Bill Ayers seen pouring barrels of oil into the Gulf of Mexico!

A legitimate debate needs to be had over whether the federal government was fully engaged in the Gulf Coast oil disaster from the moment they should have been.

Did the Department of Homeland Security have plans for a catastrophic oil spill in the Gulf, or were they unprepared for what should have been a foreseeable disaster? Does federal law provide enough clarity when it comes to doling out responsibility for events like this?

An investigation is in order. I am sure there will be one. The masses will review the government’s response to this event once the crisis has passed.

A clear-cut conclusion might not come from that review, but Republican partisans will have plenty of chances to highlight the administration’s slow feet, or, if that determination proves inaccurate, to at least create the impression that the administration initially was unresponsive.

Especially in this situation, Republican officials and conservative media stars don’t need to jump to the most ridiculous kinds of conspiracy theories and falsehoods just to gin up resentment toward the Obama administration on the issue of the BP oil disaster.

But that’s just what they’re doing.

Former FEMA director Michael Brown – a not the most credible person to discuss what is and isn’t an appropriate disaster response – nonetheless could have made some provocative statements about the federal government’s responsibility in a situation like this. Instead, he alleged that the Obama administration secretly conspired to create this oil disaster so that he could restrict offshore drilling. Huh?

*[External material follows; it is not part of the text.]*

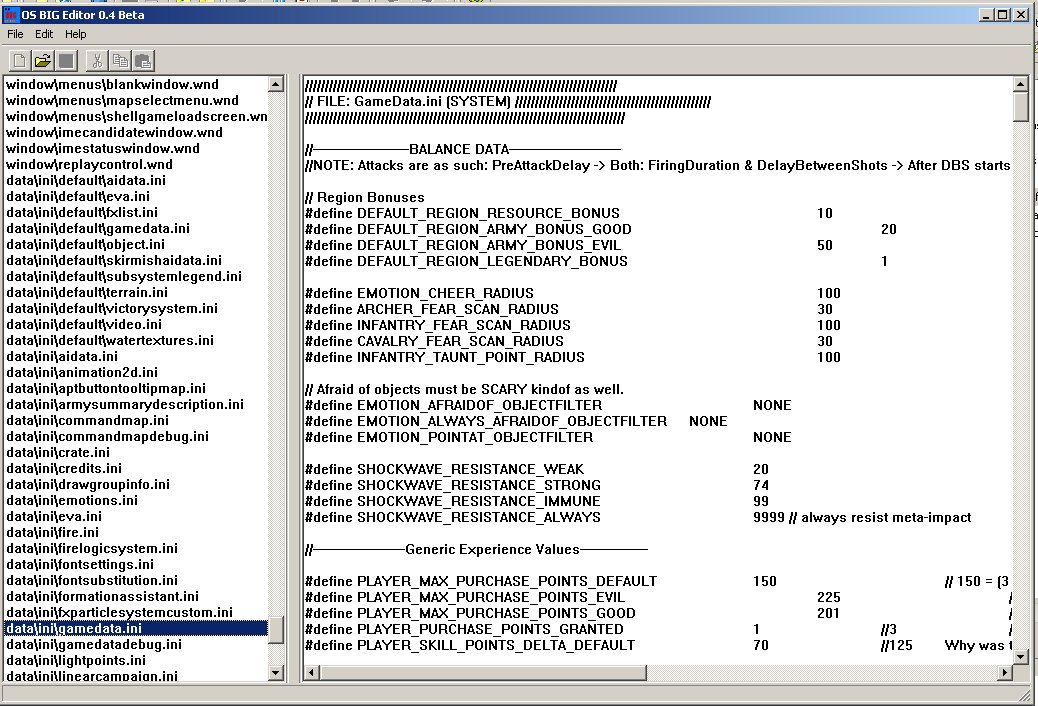
Task: Click the Copy toolbar icon
Action: (x=120, y=60)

OK, so maybe Brownie’s perspective is a bit – damaged. Well, how about the most powerful Republican Governor in America?

Perry questioned whether the spill was “just an act of God that occurred” and said that any “politically driven” decisions could put the U.S. in further economic peril.

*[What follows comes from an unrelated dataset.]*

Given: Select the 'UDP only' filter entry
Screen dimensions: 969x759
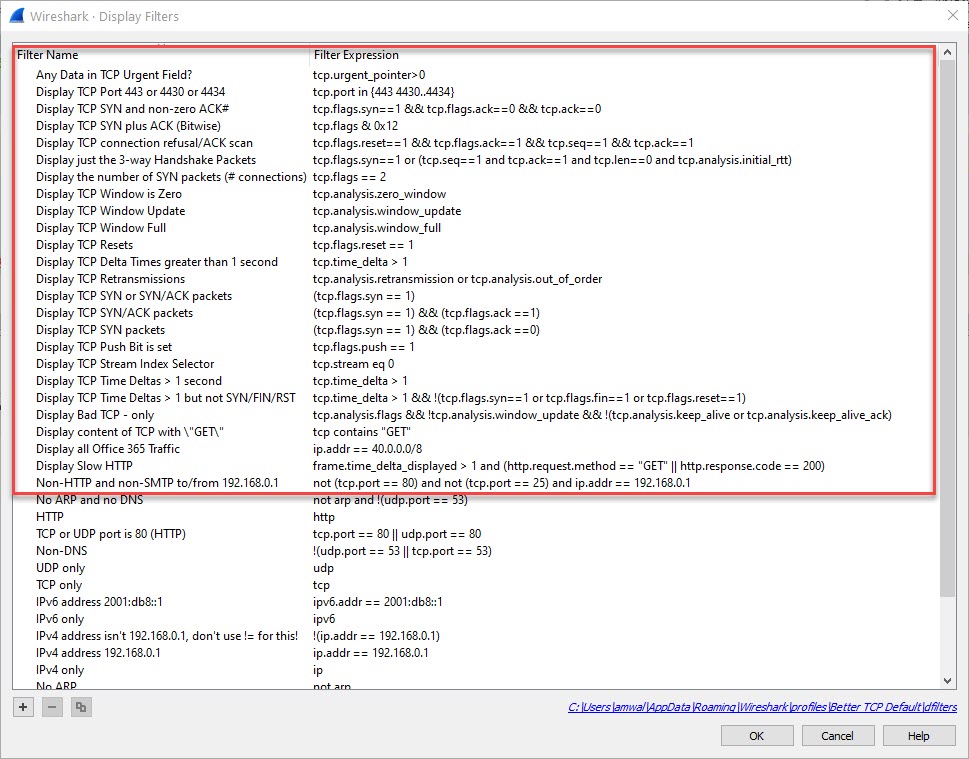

“From time to time there are going to be things that occur that are acts of God that cannot be prevented,” Perry said.

I can’t say if attributing a mechanical problem to God is more or less conspiratorial than alleging a wide-ranging administration conspiracy to dump oil into the Gulf.

But Brownie’s wild allegations against the Obama administration have proven a little bit more popular than Perry’s against God. Media Matters has begun to compile instances where conservatives have insinuated that the administration has intentionally contributed to the oil disaster in order to score political points against the oil industry.

Two examples of conspiracy peddling, Rush Limbaugh and Fox Business Network’s Eric Bolling, might not be that surprising to you –  though I would reiterate how silly it seems to allege sabotage when credible criticisms are widely available – but I was a little taken aback to see former White House Press Secretary Dana Perino do the same thing.

“I’m not trying to introduce a conspiracy theory but was this deliberate?”

I’m not trying to call you crazy but don’t you belong in an insane asylum?

I guess this is what happens when a golden opportunity to criticize the Obama administration intersects with the need to defend the oil industry. Kill two birds with one stone and make the oil industry the victims of an Obama administration conspiracy. That’s win-win. Right?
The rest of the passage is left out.